Food for thought: the Brulosophy Exbeeriment below actually backs up my experience. They only let half of a split batch sit in primary three weeks post fermentation, and the blind triangle test results came back significant:

https://brulosophy.com/2019/03/18/impact-of-extended-time-in-primary-fermentation-vessel-exbeeriment-results/

The need or even the choice of using secondaries has been debunked pretty much the past 5-8 years already. There's nothing they fix, while increasing risk of oxidation and infection. Leaving the beer in the first (and only) fermenter until packaging (on the yeast cake) has become quite the norm. Preventing air exposure, and the resulting oxidation, especially with hoppy beers, is today's hot topic.

It's this rhetoric that led me to leaving my beer in primary for five weeks in the first place, and here we are. I did it against my better judgement, and although the Brulosophy exbeeriment is only one more data point, in my mind, this issue is settled. It matters how long beer sits in primary.

I should point out, I normally don't do secondaries. I simply try to keg soon after my diacetyl rest is complete. When I don't have an available keg (which is rare), I'll transfer to secondary just so I don't have to stress about it.

Going along with this tangent, I think the point people mean to make about automatically taking the position against secondary, is that newbies might not have the right equipment or experience to be able to reap benefits from secondaries. For them the risk is too high. For me, not so much.

Since I only ferment in glass, I never use buckets, I have great sanitation processes, and I close-transfer under pressure with CO2, I receive nothing but benefit from secondary.

On the flip side of that, if I transferred to an old "secondary" plastic bucket with a dirty auto syphon, left a bunch of bubbles in the line, splashed around like a child in a kiddie pool, and left a bunch of head space, then yeah, I could see why transferring to secondary would be something you might tell someone to avoid.

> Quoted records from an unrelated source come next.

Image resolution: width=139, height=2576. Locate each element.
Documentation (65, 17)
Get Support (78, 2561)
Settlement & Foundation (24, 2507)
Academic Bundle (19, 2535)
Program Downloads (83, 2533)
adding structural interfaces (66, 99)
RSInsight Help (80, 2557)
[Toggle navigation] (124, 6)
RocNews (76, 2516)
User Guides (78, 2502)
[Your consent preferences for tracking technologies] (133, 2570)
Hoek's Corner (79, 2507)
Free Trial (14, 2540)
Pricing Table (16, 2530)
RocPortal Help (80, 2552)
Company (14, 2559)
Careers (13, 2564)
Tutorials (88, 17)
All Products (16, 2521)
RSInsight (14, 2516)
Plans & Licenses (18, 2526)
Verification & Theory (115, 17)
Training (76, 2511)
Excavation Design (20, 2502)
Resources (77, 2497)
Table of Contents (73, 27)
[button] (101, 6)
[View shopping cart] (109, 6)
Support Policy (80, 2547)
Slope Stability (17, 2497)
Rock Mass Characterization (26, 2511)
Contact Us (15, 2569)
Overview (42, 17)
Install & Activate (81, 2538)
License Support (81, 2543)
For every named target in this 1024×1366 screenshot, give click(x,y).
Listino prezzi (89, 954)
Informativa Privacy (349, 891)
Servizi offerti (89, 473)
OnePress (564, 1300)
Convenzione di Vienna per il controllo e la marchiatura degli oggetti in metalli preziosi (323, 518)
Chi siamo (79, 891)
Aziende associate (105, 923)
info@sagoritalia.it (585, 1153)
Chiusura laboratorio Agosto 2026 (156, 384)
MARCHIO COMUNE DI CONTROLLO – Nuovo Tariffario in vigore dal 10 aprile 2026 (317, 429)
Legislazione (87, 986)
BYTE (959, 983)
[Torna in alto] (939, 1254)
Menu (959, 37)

We have this knee-jerk reaction to regurgitate the hype train against secondaries, because an inexperienced subset of our hobby culture ruins their batches of beer when they employ the technique. All the "Does this look infected?!" posts and what not. However, the argument against poor practice should not be conflated with techniques that have proven themselves to be effective, despite them being tricky to get right.

Anyhoo, yeah. Yeasty beer, diluted with fizzy hop water, then boozed back up with spirits tastes pretty good!